• _WHAT TO WORK ON_
Where a line below holds the string "target", count it; then give the total without any other words.

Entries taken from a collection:
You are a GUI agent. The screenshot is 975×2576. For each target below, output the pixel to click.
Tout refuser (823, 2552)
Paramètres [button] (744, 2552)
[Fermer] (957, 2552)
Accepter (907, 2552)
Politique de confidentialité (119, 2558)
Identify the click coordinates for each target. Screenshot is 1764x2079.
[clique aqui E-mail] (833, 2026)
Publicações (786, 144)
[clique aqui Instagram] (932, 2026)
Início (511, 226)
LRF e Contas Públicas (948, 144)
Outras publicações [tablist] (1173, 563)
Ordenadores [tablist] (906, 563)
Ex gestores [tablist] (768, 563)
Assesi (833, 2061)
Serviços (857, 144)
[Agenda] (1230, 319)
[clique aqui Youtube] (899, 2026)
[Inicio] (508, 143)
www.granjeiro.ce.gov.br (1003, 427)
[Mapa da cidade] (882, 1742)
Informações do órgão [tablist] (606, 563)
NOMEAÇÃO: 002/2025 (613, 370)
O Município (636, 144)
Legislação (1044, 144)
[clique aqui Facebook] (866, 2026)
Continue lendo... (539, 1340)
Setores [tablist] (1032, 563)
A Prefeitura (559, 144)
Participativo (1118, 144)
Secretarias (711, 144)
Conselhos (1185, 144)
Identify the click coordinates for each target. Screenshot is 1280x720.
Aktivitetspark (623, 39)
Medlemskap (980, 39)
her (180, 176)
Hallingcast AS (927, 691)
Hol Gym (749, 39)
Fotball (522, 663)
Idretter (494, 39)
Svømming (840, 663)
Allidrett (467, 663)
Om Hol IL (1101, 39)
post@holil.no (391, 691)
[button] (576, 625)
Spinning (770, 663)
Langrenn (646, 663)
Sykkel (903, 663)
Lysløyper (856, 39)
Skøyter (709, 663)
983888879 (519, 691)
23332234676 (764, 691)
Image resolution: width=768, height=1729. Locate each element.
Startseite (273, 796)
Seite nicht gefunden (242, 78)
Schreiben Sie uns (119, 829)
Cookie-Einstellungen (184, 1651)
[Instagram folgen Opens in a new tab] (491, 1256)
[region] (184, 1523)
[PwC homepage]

• _ANSWER TO THIS TASK_
3